Saturday, January 06, 2007

Pathetic Amateur Linguists,

It’s been Scottish Cup day. Football managers try their best to sound polite and speak proper English in interviews. It’s always interesting to see the Scottish managers in interviews; they usually manage to speak in proper English - except Falkirk’s John Hughes – instead of the usual Scottish language they use all the time. That’s not a criticism of John Hughes. I don’t see why people should speak any differently in their TV interviews, as long as they’re not swearing repeatedly.

They’ll usually give good interviews full of all the football clichés using words for the English dictionary but the one word of the usual Scottish tongue that they never rectify is “wir” which sometimes sounds like “wur” and means “our”. It annoys me. I hate the word “wir”.

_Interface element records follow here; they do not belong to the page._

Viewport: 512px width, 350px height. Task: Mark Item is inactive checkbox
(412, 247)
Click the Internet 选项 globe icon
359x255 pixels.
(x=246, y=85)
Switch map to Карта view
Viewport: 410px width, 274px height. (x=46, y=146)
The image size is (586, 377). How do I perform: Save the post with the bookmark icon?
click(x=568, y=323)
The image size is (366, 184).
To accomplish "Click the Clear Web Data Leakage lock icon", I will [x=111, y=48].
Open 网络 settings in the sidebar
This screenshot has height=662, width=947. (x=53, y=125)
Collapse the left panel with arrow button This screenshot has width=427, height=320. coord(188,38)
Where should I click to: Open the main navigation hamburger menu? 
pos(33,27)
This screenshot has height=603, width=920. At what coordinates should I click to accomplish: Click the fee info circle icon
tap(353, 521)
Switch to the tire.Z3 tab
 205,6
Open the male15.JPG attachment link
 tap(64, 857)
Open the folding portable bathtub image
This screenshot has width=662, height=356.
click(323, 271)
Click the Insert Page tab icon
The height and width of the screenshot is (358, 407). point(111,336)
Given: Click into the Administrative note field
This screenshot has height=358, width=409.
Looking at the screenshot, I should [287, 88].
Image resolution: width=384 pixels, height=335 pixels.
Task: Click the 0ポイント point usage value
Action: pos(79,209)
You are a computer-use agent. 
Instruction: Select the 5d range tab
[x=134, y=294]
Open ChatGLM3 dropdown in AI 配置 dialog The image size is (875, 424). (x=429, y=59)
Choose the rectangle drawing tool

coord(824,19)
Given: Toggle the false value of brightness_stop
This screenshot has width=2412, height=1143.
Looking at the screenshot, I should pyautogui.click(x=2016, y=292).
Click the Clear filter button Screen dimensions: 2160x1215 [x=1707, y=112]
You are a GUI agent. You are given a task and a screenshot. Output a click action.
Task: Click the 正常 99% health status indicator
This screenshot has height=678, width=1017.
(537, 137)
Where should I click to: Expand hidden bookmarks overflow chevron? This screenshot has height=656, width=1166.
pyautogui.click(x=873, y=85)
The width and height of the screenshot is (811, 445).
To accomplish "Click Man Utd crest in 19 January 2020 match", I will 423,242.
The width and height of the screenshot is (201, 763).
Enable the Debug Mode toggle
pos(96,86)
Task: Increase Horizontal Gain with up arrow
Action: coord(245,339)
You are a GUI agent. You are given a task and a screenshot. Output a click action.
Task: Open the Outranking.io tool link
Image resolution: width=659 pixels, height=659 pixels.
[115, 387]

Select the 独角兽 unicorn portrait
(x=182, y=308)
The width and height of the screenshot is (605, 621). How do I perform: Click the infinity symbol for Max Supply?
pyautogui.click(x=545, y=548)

When I speak, usually economically, I use words that are in the dictionary but obviously I understand what other Scottish people are saying. Some Scottish words are good, “yon” is better than “that”. Most of the insulting names to call people aren’t in the English dictionary anyway so it doesn’t really matter where they come from but the Scottish word “nyaff”, meaning a small, irritating person, is quite good. I liked calling people “flumps” but that doesn’t have the meaning I give it in the dictionary.

All I’m calling for is an end to the use of “wir” whilst trying to speak the English that’s in the English dictionary. Gruff Rhys is in the picture, I could easily make a tenuous link between his recent sessions on BBC Radio Double One and BBC 6music to this post.